There were 20 students, half of them boys. There were a few hispanics, a few asians, even fewer whites, and most were black. Then there was poor, strung-out Ms. Miller--desperate for another adult to occupy her little undisciplined cubicle. It was obvious that too many years in the public school system put the zap on her. On any other day I imagine the precocious hispanic boy in the back would be running the operation. Today, he showed restraint. Until he finished a four hour exam in two and a half.
This was the math part of the exam, and the test books came in four colors. I guessed it was four different versions of the test--another way to discourage one form of cheating.

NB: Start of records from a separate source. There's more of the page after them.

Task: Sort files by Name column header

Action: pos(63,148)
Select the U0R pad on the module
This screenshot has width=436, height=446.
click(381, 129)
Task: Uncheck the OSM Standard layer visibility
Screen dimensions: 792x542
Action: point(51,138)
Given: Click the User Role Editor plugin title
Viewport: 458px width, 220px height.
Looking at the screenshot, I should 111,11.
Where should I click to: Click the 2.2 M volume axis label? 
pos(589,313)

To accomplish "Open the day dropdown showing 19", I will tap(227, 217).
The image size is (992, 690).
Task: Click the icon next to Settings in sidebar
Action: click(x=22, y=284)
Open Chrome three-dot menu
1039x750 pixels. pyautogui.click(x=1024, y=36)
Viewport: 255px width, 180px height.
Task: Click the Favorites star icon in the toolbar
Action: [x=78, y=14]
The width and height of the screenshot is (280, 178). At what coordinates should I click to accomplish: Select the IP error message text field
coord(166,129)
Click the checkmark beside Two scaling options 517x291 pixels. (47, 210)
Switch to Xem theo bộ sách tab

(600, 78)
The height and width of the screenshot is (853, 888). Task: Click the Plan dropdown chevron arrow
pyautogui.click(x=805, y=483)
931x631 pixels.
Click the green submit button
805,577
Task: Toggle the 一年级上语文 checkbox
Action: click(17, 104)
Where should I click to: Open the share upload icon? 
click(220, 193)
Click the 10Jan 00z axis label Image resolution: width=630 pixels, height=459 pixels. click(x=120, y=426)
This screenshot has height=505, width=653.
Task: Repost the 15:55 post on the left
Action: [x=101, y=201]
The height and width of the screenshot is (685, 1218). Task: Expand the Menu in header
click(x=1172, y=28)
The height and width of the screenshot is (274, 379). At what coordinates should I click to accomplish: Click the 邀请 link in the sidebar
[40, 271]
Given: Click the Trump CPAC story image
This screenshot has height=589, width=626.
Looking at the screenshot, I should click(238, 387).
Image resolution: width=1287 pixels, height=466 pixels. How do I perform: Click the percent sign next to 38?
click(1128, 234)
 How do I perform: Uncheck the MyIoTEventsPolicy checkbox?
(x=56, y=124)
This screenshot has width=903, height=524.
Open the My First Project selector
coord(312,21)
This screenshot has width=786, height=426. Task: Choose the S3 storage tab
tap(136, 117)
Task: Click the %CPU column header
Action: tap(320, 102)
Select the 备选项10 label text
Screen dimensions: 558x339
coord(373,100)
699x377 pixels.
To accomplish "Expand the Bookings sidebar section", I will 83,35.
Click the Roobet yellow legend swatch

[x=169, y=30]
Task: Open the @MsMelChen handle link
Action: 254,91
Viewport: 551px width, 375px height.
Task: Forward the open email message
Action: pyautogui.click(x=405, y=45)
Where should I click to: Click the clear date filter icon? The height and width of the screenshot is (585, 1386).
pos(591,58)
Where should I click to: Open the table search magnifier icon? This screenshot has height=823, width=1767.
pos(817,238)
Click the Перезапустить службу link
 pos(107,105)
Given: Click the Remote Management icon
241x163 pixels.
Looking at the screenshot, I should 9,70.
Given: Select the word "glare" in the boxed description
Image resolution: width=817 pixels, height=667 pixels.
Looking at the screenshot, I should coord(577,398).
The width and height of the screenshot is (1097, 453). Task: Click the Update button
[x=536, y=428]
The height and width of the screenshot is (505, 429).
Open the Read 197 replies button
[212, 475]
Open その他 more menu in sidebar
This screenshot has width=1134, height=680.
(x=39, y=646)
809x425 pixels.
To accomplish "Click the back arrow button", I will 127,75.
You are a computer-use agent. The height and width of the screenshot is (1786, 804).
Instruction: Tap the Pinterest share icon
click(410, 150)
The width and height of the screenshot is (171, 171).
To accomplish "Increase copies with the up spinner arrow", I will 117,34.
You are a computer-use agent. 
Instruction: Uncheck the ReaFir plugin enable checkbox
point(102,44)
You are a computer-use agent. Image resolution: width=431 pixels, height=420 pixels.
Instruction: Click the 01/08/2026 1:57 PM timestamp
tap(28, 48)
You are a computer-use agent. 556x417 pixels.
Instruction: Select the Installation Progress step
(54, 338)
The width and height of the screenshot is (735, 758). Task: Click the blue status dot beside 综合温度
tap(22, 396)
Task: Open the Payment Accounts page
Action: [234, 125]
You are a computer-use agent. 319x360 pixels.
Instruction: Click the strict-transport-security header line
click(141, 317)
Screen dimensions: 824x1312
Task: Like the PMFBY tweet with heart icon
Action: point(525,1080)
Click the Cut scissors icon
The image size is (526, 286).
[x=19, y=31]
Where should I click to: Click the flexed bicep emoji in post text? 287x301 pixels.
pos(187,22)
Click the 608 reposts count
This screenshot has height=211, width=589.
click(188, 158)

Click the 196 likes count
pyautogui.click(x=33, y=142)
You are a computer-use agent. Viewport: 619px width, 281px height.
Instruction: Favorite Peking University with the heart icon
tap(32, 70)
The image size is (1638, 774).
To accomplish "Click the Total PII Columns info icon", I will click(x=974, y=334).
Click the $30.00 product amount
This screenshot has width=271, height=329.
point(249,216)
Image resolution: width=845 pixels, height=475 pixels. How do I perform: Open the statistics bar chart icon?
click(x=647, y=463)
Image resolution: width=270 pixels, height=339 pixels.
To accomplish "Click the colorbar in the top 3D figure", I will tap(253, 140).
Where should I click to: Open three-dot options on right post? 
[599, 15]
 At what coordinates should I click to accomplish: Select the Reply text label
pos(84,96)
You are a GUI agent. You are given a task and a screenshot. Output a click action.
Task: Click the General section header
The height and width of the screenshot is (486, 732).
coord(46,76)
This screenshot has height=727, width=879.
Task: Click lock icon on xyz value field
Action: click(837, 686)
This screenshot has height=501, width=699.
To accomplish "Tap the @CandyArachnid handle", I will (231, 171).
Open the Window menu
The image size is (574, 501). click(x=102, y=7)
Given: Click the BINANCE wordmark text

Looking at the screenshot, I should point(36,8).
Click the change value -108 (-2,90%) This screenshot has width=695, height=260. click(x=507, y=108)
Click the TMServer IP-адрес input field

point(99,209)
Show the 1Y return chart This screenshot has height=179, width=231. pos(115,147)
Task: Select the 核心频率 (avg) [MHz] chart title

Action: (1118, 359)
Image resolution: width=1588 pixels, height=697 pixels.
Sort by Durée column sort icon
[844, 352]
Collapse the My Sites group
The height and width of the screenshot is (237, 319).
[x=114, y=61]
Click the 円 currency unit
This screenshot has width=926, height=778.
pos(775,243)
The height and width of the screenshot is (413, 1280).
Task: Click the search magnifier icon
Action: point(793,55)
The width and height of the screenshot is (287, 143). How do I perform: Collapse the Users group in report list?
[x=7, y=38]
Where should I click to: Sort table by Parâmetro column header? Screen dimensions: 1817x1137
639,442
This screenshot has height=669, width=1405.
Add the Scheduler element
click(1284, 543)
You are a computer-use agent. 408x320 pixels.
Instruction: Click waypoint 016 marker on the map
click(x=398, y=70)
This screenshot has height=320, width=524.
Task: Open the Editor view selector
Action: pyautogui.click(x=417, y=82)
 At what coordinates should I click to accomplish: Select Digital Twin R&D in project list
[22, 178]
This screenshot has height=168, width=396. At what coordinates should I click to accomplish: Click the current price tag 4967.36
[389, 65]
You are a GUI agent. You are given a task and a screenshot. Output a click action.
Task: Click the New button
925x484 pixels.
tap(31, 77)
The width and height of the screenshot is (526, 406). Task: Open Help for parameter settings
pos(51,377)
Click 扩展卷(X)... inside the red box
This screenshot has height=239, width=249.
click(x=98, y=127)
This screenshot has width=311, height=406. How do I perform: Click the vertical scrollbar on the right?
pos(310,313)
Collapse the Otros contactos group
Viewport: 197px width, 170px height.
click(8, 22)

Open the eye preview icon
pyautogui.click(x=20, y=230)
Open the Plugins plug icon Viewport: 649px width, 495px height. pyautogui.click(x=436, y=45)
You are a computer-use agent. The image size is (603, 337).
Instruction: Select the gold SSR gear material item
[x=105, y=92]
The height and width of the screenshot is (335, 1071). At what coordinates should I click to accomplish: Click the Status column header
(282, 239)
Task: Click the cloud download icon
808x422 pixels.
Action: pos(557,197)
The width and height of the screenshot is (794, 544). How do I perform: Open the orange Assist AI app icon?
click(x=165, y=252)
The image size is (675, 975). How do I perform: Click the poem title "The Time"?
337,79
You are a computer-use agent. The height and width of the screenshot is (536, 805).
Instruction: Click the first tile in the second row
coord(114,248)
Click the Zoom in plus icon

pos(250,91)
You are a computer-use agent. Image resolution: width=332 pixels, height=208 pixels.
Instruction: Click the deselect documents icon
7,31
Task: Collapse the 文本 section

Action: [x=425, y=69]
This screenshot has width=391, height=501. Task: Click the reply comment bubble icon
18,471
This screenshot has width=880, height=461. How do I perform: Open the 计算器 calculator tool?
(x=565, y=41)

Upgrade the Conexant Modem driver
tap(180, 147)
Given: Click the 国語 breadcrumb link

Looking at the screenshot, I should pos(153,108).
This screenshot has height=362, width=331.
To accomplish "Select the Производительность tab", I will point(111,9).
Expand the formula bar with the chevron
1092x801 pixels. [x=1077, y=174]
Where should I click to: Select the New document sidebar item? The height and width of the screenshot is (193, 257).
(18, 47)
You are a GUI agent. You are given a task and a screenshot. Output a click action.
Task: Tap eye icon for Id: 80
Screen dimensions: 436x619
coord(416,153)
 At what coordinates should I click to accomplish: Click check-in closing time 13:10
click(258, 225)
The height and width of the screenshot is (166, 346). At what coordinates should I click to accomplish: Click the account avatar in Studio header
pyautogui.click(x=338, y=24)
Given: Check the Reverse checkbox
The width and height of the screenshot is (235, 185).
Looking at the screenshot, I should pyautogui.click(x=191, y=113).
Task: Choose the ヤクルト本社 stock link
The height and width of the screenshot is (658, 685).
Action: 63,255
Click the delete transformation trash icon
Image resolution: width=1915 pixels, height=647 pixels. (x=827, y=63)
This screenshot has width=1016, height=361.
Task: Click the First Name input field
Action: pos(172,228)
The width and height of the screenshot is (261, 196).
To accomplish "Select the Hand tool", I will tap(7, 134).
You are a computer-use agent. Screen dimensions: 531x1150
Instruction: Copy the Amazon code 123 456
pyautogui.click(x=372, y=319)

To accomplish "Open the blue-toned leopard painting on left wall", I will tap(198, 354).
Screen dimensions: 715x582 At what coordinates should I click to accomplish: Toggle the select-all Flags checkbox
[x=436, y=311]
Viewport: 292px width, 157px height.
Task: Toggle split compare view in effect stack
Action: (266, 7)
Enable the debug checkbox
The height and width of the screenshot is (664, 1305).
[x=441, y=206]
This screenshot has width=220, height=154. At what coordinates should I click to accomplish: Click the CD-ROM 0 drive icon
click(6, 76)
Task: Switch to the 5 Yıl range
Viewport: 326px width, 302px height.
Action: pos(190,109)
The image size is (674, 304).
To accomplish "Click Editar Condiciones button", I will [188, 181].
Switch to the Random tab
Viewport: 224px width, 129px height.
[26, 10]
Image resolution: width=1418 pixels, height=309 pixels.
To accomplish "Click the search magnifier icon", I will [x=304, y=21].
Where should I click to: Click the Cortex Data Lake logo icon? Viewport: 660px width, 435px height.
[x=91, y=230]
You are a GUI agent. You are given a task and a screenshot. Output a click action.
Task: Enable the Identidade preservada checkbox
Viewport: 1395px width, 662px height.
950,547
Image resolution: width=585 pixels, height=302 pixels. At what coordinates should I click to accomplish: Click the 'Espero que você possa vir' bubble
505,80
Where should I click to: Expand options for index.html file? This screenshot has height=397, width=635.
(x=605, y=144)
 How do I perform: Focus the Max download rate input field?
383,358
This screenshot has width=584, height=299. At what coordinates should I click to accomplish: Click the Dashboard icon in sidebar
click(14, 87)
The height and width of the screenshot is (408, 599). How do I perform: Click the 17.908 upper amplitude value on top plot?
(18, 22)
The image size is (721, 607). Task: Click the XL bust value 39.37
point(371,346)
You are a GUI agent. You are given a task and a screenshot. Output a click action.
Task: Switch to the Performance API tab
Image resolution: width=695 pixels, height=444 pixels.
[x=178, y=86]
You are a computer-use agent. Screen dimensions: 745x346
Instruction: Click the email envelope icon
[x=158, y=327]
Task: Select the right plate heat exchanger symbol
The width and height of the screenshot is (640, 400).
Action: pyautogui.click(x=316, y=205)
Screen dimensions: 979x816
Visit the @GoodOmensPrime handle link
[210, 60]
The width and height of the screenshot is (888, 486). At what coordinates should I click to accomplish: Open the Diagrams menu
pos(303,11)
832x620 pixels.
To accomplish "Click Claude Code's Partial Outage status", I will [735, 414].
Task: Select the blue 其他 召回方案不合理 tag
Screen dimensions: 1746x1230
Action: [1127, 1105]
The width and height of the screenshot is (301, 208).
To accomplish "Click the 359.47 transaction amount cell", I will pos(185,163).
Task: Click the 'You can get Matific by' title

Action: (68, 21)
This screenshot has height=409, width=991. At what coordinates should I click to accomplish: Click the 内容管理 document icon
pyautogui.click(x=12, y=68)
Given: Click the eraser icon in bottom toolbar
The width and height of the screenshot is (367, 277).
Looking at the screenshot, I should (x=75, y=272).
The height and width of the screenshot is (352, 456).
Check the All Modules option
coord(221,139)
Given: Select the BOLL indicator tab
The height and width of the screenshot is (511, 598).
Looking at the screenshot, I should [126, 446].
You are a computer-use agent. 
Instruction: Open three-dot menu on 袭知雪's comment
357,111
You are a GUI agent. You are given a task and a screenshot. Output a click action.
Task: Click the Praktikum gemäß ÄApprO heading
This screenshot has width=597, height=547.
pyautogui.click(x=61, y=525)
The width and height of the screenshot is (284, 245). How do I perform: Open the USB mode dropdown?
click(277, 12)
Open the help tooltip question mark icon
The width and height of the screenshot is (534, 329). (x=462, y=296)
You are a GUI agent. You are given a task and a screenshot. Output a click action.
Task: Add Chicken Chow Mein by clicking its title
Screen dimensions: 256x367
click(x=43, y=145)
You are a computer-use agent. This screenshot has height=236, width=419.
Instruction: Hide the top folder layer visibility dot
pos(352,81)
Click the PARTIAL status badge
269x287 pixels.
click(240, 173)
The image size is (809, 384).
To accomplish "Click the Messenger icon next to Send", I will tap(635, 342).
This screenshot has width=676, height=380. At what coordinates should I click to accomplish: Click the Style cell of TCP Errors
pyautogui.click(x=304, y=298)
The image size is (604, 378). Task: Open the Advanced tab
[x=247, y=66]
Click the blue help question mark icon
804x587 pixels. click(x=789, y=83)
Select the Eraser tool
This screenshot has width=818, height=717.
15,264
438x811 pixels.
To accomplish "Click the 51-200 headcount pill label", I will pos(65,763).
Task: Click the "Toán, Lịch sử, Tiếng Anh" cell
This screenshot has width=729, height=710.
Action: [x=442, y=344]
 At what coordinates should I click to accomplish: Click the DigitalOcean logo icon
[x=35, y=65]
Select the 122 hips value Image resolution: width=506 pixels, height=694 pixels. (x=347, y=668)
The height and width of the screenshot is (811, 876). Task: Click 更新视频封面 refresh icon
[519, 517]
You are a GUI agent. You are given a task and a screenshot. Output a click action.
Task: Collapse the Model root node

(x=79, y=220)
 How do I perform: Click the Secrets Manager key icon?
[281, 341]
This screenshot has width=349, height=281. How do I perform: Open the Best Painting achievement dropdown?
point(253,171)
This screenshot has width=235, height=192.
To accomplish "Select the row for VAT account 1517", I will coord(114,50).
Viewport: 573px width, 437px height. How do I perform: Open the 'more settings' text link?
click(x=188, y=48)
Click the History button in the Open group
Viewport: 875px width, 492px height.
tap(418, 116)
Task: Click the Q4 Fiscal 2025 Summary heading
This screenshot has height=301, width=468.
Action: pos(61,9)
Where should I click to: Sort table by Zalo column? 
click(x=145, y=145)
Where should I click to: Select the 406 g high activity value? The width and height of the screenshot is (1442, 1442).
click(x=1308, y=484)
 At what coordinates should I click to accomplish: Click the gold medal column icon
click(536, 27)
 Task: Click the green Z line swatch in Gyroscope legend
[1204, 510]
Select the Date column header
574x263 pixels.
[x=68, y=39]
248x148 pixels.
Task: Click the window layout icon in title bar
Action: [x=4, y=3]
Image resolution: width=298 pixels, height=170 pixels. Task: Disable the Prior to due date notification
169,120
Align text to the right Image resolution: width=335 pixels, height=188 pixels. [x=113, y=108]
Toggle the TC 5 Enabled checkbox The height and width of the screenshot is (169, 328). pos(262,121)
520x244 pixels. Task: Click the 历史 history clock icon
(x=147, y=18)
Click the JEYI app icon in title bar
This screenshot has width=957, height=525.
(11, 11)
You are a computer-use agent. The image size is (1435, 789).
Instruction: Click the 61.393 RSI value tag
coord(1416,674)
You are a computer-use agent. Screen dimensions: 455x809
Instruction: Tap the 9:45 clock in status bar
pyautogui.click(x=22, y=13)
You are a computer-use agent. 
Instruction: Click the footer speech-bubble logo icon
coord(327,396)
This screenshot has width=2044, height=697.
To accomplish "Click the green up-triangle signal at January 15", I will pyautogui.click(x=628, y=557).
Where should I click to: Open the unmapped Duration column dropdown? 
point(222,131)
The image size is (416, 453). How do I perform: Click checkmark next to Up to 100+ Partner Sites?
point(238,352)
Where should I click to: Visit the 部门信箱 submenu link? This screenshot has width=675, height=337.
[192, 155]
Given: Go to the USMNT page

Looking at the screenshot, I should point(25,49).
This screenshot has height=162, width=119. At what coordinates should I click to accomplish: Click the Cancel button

I passed those out, then I distributed the pencils and very fancy calculators which had apparently all been scrutinized by the district's computer geek to ensure there were no formulas or small wizards within.
Four students, one near each wall of the room turned his or her desk toward the wall. I thought this was to help them focus. Maybe it was, but all four were among the last seven students who did not finish in the allotted time. Our friend with her own pencil stopped with 3 questions remaining, and plenty of time to finish, but instead she stared, put her head down, and fidgeted for about an hour. Turns out, her boyfriend was sitting in front of her and may have been distracting her with visions of teen pregnancy and all the fun that goes with it. They both timed out and had to finish another day.
In the end, I was happy to have helped out. I got an education, but I will not do it again.
I could tell who was going to have a purpose and who was going to be shaking the fry bin for years to come. Then again, that is a necessary and tasty purpose.